Personal information
- Born: 29 December 2002 (age 23) Guntur, Andhra Pradesh, India

Chess career
- Country: India
- Title: Grandmaster (2022)
- FIDE rating: 2466 (August 2026)
- Peak rating: 2501 (August 2024)

= Rahul Srivatshav Peddi =

Indian chess grandmaster (born 2002)

Rahul Srivatshav Peddi is an Indian grandmaster (GM) of chess, as recognized by FIDE. He was born on 29 December 2002, in Guntur. In 2018, he earned his international master (IM) title and went on to earn the grandmaster title in 2022, becoming India's 74th grandmaster of chess.

== Chess career ==
Rahul has been learning chess since the age of seven, being guided by his father on how to play the game. He began to attend tournaments and later, his father consulted Gangaraju Muralikrishna, a well-known chess coach in India. He immediately began improving, going on to finish fourth in the National Under-09 tournament in 2011, win a bronze medal after performing well in the Asian Youth Chess Championships 2012 Under 10 Open, and finish second in the National Under-11 tournament.

His next coach when he was rated 1700 would be Narahari Ramaraju, who helped him fine-tune his skills, especially in the opening. He studied for four years with the coach. He went to visit the United States, signing up for a membership with the Marshall Chess Club, allowing him to practice his skills with high-rated opponents.

In the 14th Dubai Juniors Chess Tournament in 2016, Rahul ranked second place, beating notable players like FM Viktor Matviishen during the tournament and getting 7.5/9 points at the end. In August 2017, he participated in the Riga Technical University Open in Latvia, winning his first IM norm. Later in December of the same year, he achieved his second IM norm at the Groningen Chess Festival. He achieved his third and final norm in the 2nd Vergani Cup 2018 in January, and as he crossed 2400 Elo, he was able to proclaim the international master (IM) title at 15 years old.

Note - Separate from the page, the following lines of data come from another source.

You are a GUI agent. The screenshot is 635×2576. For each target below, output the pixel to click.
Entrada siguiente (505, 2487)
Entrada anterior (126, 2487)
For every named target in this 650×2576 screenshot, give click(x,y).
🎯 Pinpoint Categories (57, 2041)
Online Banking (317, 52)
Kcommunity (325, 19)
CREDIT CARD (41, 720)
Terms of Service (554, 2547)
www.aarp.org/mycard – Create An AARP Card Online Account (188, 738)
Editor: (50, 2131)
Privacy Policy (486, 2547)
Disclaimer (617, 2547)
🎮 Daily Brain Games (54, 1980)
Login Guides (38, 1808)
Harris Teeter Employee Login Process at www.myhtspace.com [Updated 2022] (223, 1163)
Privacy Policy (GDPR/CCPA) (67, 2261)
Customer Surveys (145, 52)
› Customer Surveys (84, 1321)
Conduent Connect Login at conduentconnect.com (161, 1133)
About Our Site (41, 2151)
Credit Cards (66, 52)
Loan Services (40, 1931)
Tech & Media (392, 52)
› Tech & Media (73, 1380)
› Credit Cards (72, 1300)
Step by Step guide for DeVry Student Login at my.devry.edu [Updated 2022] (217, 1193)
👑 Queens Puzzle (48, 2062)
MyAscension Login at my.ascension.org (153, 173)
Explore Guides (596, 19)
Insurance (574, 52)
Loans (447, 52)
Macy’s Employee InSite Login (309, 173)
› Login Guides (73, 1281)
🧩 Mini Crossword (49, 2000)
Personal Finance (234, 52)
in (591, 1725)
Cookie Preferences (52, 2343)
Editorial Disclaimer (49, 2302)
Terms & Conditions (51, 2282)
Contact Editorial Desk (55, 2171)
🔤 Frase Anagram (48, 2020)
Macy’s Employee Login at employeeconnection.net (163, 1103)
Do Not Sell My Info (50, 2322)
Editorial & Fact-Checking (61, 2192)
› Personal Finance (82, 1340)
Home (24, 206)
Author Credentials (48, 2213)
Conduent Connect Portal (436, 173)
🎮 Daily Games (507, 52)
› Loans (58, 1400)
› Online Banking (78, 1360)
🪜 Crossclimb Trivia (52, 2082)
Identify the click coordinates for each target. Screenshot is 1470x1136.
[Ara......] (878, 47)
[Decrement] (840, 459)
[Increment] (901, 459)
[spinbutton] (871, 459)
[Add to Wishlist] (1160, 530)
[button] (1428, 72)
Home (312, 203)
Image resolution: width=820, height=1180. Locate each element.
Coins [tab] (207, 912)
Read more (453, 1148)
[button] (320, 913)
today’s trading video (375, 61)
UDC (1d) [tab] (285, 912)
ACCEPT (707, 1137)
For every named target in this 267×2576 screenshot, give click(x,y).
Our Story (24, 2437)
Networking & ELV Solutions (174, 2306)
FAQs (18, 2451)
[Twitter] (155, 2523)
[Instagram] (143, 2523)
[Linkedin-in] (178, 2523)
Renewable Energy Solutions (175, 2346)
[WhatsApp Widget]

In 2019, Rahul earned three GM norms, but due to the COVID-19 pandemic, had to wait two years to return to competing in chess. His first norm was earned at the Open International Chania in Greece, where he earned 6.5/9 points. His second norm was earned at the GM Round Robin Orbis-4 in Paracin, Serbia, where he earned 7/9 points. His third norm was earned at the 4th Chess Festival Montebelluna-A in Montebelluna, Italy, earning 6.5/9 points. He earned his fourth norm when he placed a tied first place (after tiebreakers, second place) against GM Jose Eduardo Martinez Alcantara at the 2021 US Masters Championship, when he got 7/9 points, also earning $3,750 in prize money. Rahul finally reached the required 2500 elo rating to become a grandmaster after participating in the 9th Cattolica Chess Festival in 2022 in Italy. He earned his GM title from FIDE in 2022 at 19-years-old after this win.

In 2021, he applied to the University of Texas at Dallas to study economics after earning a full scholarship and participates in the college's chess team, with the college covering his tournament expenses, according to an interview. He learns from the university's team coach, GM Julio Sadorra, and is personally coached by GM Sipke Ernst.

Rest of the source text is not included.